● **Énoncé**
Mets toutes les lignes ci-dessous dans un tableau Markdown à deux colonnes, « Numéro » pour le rang de chaque ligne et « Texte » pour son contenu, sans garder les lignes vides.

-----

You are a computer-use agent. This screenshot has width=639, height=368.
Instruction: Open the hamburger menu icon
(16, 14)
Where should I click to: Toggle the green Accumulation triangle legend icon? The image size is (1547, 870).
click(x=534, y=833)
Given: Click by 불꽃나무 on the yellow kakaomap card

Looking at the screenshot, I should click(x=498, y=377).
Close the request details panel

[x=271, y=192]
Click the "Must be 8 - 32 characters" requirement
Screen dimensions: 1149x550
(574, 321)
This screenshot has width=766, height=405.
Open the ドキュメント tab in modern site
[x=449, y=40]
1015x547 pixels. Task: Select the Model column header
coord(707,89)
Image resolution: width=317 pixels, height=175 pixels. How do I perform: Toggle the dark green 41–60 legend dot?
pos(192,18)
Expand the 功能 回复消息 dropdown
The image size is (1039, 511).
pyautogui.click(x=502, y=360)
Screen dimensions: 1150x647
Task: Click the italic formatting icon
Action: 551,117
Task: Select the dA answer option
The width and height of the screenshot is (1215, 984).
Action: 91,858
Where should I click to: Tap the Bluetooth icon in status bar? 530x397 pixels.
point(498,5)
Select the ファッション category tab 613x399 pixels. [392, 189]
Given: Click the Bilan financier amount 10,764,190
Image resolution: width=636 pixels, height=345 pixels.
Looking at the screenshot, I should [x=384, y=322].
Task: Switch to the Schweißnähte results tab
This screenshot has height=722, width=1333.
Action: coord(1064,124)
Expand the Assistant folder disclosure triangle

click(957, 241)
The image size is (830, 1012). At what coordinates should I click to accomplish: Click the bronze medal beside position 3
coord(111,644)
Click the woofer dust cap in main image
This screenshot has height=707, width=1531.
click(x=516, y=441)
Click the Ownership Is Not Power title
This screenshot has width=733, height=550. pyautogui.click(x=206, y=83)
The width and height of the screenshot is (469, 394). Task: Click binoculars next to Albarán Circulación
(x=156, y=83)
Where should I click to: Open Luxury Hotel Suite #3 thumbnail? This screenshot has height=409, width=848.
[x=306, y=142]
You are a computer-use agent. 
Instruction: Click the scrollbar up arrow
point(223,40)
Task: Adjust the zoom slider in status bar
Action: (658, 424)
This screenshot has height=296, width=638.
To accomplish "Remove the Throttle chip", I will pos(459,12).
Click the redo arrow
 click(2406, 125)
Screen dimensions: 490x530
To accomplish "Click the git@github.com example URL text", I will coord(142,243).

-----

● **Réponse**
| Numéro | Texte |
|---|---|
| 1 | You are a computer-use agent. This screenshot has width=639, height=368. |
| 2 | Instruction: Open the hamburger menu icon |
| 3 | (16, 14) |
| 4 | Where should I click to: Toggle the green Accumulation triangle legend icon? The image size is (1547, 870). |
| 5 | click(x=534, y=833) |
| 6 | Given: Click by 불꽃나무 on the yellow kakaomap card |
| 7 | Looking at the screenshot, I should click(x=498, y=377). |
| 8 | Close the request details panel |
| 9 | [x=271, y=192] |
| 10 | Click the "Must be 8 - 32 characters" requirement |
| 11 | Screen dimensions: 1149x550 |
| 12 | (574, 321) |
| 13 | This screenshot has width=766, height=405. |
| 14 | Open the ドキュメント tab in modern site |
| 15 | [x=449, y=40] |
| 16 | 1015x547 pixels. Task: Select the Model column header |
| 17 | coord(707,89) |
| 18 | Image resolution: width=317 pixels, height=175 pixels. How do I perform: Toggle the dark green 41–60 legend dot? |
| 19 | pos(192,18) |
| 20 | Expand the 功能 回复消息 dropdown |
| 21 | The image size is (1039, 511). |
| 22 | pyautogui.click(x=502, y=360) |
| 23 | Screen dimensions: 1150x647 |
| 24 | Task: Click the italic formatting icon |
| 25 | Action: 551,117 |
| 26 | Task: Select the dA answer option |
| 27 | The width and height of the screenshot is (1215, 984). |
| 28 | Action: 91,858 |
| 29 | Where should I click to: Tap the Bluetooth icon in status bar? 530x397 pixels. |
| 30 | point(498,5) |
| 31 | Select the ファッション category tab 613x399 pixels. [392, 189] |
| 32 | Given: Click the Bilan financier amount 10,764,190 |
| 33 | Image resolution: width=636 pixels, height=345 pixels. |
| 34 | Looking at the screenshot, I should [x=384, y=322]. |
| 35 | Task: Switch to the Schweißnähte results tab |
| 36 | This screenshot has height=722, width=1333. |
| 37 | Action: coord(1064,124) |
| 38 | Expand the Assistant folder disclosure triangle |
| 39 | click(957, 241) |
| 40 | The image size is (830, 1012). At what coordinates should I click to accomplish: Click the bronze medal beside position 3 |
| 41 | coord(111,644) |
| 42 | Click the woofer dust cap in main image |
| 43 | This screenshot has height=707, width=1531. |
| 44 | click(x=516, y=441) |
| 45 | Click the Ownership Is Not Power title |
| 46 | This screenshot has width=733, height=550. pyautogui.click(x=206, y=83) |
| 47 | The width and height of the screenshot is (469, 394). Task: Click binoculars next to Albarán Circulación |
| 48 | (x=156, y=83) |
| 49 | Where should I click to: Open Luxury Hotel Suite #3 thumbnail? This screenshot has height=409, width=848. |
| 50 | [x=306, y=142] |
| 51 | You are a computer-use agent.  |
| 52 | Instruction: Click the scrollbar up arrow |
| 53 | point(223,40) |
| 54 | Task: Adjust the zoom slider in status bar |
| 55 | Action: (658, 424) |
| 56 | This screenshot has height=296, width=638. |
| 57 | To accomplish "Remove the Throttle chip", I will pos(459,12). |
| 58 | Click the redo arrow |
| 59 |  click(2406, 125) |
| 60 | Screen dimensions: 490x530 |
| 61 | To accomplish "Click the git@github.com example URL text", I will coord(142,243). |